## Required work
**A)** Answer these questions about the gardening forum excerpt:
(i) What did the writer douse the lily-planted corner with in April last year?
(ii) For what reason has Goldstrum rudbeckia left the garden?
(iii) What kind of tree was back by the shed at the new house?
**B)** Reproduce the part of the gardening forum excerpt from "This corner was" up to and including "garden there now.".
**C)** Write the next part of the gardening forum excerpt on troublesome plants, starting after its last sentence.

## Source text
# # # #

This corner was also planted with Buggy Crazy lilies. In frustration in April last year I doused the area with a weed killer. The dread plants were the only thing showing. Well weed killer killed everything including lilies .
Guess what? IT'S back ,just a few but I pull'em when I sees 'em.
I have a whole new garden there now.
I also need to add Anemone Sylvestris. If you need a plant to spread fast and you dont care where it goes. This is a good candidate. It drove me nuts after the third year.
Jun 5, 2014 10:46 AM CST
|I've had or have problems with almost everything you all have mentioned above. Cleome is another really bad reseeder, but I really do like it and usually end up letting one or two grow each year. Moning glories also have the reseeding problems. Been years since I've let any bloom and I still pull lots and lots each year. The low growing sedums I love more than I hate, so let many of them grow, but pull up many each year. Not too bad since they are so easy to pull. Had a blue globe thistle that I also got rid of because it reseeded all over and they were hard to pull unless you got them right away. Goldstrum rudbeckia has left my garden too because of the reseeding and also most asters because they reseed or get diseases. Talinum paniculatum. Same problem with reseeding. Gout weed, spreads too much.|
Jun 5, 2014 11:06 AM CST
|Can anyone guess by looking at this photo another plant I have a mostly hate relationship with this time of the year? Hint: It's not the lily.|
Jun 5, 2014 11:18 AM CST
Took me quite a bit to figure it out!!! When we moved into our new house there was a maple , a very nice large one, back by the shed. That first summer I cursed the "helicopter" to no end. I cursed the tree and wished it gone.

# # # #

Stored data entries
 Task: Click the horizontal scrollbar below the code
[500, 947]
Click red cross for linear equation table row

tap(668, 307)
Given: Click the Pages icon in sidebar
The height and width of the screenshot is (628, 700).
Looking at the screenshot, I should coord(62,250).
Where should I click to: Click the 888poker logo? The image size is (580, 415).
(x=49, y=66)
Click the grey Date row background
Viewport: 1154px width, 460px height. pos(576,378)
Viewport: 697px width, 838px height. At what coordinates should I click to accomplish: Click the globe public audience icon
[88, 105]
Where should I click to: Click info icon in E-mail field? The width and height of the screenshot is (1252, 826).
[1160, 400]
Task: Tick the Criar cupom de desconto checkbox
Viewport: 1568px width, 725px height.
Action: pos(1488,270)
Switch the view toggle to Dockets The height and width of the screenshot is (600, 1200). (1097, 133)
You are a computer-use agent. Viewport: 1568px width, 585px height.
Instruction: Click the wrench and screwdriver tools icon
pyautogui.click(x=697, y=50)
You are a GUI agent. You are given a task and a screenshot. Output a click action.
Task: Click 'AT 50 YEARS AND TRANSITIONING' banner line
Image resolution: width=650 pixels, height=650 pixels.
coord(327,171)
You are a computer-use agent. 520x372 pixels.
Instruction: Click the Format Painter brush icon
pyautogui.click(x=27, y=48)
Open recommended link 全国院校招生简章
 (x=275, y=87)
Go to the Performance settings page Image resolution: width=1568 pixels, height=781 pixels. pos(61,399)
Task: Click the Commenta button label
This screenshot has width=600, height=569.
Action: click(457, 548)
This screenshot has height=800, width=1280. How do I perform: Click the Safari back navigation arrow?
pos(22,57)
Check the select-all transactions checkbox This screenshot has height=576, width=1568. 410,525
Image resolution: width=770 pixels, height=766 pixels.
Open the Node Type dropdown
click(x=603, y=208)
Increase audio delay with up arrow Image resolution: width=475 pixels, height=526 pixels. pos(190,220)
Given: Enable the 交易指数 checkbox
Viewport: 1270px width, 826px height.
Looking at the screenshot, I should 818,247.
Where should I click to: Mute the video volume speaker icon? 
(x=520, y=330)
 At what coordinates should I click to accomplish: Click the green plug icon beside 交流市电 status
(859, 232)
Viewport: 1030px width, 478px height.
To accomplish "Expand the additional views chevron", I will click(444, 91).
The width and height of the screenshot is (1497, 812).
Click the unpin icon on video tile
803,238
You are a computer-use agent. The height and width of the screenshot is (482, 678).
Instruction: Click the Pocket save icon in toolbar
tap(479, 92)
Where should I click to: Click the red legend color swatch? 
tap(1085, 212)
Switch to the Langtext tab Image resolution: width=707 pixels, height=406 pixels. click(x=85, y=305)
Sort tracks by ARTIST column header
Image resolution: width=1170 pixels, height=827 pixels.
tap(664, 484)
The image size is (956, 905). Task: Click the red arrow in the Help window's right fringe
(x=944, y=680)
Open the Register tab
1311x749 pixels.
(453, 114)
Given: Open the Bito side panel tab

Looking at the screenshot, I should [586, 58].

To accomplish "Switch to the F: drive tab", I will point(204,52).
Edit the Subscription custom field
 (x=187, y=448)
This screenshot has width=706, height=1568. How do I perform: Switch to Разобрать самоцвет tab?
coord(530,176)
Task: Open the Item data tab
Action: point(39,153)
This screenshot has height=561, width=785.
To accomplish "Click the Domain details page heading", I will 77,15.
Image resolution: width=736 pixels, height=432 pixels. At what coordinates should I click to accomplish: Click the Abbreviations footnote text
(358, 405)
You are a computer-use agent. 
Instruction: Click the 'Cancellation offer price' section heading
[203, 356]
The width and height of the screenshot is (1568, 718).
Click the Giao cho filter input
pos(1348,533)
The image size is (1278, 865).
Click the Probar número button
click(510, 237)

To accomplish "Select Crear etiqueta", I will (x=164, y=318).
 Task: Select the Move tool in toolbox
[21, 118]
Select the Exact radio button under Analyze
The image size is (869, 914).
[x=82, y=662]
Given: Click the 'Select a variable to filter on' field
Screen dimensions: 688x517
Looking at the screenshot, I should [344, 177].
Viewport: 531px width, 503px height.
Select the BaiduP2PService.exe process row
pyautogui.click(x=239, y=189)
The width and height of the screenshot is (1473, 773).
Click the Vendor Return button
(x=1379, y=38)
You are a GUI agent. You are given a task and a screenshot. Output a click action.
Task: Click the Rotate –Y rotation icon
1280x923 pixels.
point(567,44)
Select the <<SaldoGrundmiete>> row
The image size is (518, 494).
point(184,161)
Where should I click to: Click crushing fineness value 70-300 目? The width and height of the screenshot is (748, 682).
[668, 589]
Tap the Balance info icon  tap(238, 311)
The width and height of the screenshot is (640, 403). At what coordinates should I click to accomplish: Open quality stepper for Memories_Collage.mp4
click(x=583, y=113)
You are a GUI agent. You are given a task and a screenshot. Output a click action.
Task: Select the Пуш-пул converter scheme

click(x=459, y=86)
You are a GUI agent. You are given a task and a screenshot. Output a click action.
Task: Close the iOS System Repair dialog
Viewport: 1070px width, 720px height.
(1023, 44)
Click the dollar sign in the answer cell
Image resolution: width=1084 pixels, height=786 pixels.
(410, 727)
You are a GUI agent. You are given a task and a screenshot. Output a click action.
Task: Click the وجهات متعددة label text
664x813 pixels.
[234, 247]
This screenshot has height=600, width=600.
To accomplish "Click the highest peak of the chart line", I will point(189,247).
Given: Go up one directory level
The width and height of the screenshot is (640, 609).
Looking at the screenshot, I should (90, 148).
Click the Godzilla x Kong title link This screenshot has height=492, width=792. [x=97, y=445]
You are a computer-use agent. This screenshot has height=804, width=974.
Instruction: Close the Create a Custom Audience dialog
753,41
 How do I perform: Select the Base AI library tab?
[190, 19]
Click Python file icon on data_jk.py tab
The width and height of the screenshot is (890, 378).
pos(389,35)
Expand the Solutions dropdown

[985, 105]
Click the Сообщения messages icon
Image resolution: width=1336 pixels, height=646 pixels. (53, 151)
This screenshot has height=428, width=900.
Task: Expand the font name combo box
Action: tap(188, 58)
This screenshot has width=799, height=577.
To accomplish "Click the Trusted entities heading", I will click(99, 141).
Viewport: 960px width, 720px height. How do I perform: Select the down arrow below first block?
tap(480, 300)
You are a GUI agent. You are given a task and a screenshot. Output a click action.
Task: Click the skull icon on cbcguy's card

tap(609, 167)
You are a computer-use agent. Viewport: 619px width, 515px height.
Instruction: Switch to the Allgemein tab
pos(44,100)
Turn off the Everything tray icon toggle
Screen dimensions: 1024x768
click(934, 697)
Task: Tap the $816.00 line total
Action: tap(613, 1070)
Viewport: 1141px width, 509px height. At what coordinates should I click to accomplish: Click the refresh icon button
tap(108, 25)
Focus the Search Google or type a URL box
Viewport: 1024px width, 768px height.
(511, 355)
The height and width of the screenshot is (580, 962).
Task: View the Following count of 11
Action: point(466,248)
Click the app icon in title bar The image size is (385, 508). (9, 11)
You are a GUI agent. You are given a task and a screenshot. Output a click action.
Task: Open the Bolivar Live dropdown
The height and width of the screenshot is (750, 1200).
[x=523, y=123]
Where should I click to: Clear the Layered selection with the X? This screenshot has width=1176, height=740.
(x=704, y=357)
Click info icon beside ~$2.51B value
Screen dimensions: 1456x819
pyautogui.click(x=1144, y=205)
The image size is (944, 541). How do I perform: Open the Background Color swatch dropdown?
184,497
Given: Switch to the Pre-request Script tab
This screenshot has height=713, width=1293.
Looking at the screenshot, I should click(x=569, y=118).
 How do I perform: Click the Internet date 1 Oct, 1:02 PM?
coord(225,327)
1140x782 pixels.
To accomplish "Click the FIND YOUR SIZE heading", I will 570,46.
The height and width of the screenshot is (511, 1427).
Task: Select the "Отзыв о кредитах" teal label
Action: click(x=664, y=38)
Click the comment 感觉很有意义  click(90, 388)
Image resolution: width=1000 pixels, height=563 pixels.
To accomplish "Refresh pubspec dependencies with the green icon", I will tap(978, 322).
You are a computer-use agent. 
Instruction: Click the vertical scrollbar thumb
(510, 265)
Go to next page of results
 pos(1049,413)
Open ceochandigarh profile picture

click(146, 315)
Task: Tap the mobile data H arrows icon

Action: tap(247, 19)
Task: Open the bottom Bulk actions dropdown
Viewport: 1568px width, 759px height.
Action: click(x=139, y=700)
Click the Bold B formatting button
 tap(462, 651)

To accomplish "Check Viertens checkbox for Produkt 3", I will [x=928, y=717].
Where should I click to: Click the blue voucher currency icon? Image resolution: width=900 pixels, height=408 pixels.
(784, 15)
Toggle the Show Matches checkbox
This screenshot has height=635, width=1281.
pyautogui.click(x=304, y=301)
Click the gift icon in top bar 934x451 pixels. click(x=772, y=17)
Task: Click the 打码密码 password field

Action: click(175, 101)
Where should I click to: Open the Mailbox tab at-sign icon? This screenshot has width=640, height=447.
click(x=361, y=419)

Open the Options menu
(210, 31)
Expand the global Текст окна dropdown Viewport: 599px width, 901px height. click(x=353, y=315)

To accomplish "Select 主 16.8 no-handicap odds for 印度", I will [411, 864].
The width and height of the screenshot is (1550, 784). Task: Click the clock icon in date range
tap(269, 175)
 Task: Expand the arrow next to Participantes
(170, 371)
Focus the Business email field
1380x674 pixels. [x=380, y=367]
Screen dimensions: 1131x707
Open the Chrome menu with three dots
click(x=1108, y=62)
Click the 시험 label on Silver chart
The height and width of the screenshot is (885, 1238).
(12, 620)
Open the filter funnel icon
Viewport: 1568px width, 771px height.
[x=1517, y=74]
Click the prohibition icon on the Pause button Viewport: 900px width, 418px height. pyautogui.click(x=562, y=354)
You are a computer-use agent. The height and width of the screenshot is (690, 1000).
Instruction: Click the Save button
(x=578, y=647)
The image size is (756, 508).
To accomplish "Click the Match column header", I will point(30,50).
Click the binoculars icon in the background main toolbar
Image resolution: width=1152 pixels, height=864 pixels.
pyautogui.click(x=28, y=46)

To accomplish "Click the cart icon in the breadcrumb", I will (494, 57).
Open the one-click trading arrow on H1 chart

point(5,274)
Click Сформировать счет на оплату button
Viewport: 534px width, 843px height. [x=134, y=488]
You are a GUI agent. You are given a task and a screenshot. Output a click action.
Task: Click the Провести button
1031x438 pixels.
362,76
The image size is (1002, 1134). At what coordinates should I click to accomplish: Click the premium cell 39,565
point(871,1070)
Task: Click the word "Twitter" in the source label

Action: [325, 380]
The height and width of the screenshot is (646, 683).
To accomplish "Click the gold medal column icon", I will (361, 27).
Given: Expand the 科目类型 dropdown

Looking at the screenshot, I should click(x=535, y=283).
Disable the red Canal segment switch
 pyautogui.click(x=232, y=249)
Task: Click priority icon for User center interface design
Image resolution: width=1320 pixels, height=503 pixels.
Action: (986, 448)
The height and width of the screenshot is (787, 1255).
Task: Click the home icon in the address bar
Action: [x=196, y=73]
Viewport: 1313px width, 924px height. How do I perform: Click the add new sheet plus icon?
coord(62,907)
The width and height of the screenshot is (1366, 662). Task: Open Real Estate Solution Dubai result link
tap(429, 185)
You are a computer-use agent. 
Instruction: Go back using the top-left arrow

# # # #

## Answers per task
**A)**
(i) A weed killer.
(ii) Because of the reseeding.
(iii) A maple.

**B)**
This corner was also planted with Buggy Crazy lilies. In frustration in April last year I doused the area with a weed killer. The dread plants were the only thing showing. Well weed killer killed everything including lilies .
Guess what? IT'S back ,just a few but I pull'em when I sees 'em.
I have a whole new garden there now.

**C)**
I came home one day in the fall and my husband had cut it down!! Happy happy happy dance.
Jun 5, 2014 11:30 AM CST
|Jennifer,thanks for the hint. I confess I didnt recognize it but took another look.|
Jun 5, 2014 6:30 PM CST
|I got it pretty quickly; mostly because I just spent a couple of agonizingly slow and tedious hours pulling hundreds of Ash seedlings from the strawberry bed. |
Newest Interest: Rock Gardens
Jun 5, 2014 6:54 PM CST
It tickled me that you wrote that. I had hibiscus at my last house, but I did like them. First, I always thought hibiscus were hot-climate plants but there they were in zone 6, so I was surprised. Second, these grew like crazy and I had to cut them down to a manageable size twice each growing season (they were shaped to be a high hedge). They never had infestations and were full of flowers when they came. I wish I had taken pictures.
I, too, have crabapple trees. They grow up angry and twisted because the deer keep shaving the leaves off of their low/young limbs, then they have a fit from lack of summer water and drop all of their other leaves and fruit. They return next year just as angry and twisted. We don't eat the fruit, either. I got all excited about having apple trees on our property when we first moved here, then found out they were inedible. We have 4 and I want to take them all down.
Parsley emerges from every rock crevice in our garden and we don't even grow it.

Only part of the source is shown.